Information -
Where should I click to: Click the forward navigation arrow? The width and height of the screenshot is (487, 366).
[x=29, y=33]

==

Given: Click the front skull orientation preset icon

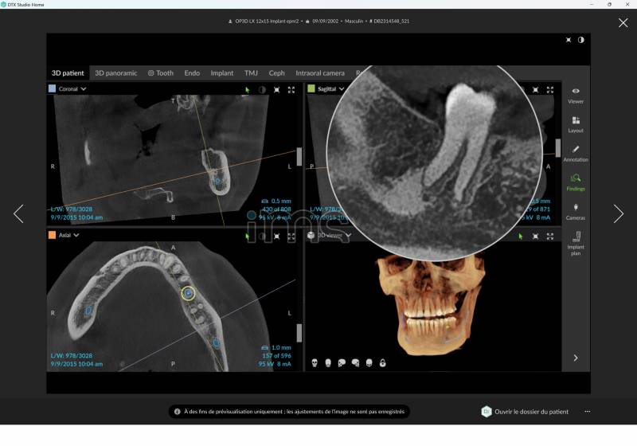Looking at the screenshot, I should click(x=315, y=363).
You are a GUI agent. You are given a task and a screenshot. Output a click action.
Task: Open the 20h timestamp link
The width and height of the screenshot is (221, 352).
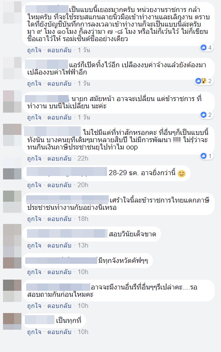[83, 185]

Directions - Above are the records; please give again, exactly and in full, only the lines that run from the line with "Given: Click the" through the line with "Task: Open the 20h timestamp link", with no pictures.

Final answer -
Given: Click the front skull orientation preset icon

Looking at the screenshot, I should click(x=315, y=363).
You are a GUI agent. You are given a task and a screenshot. Output a click action.
Task: Open the 20h timestamp link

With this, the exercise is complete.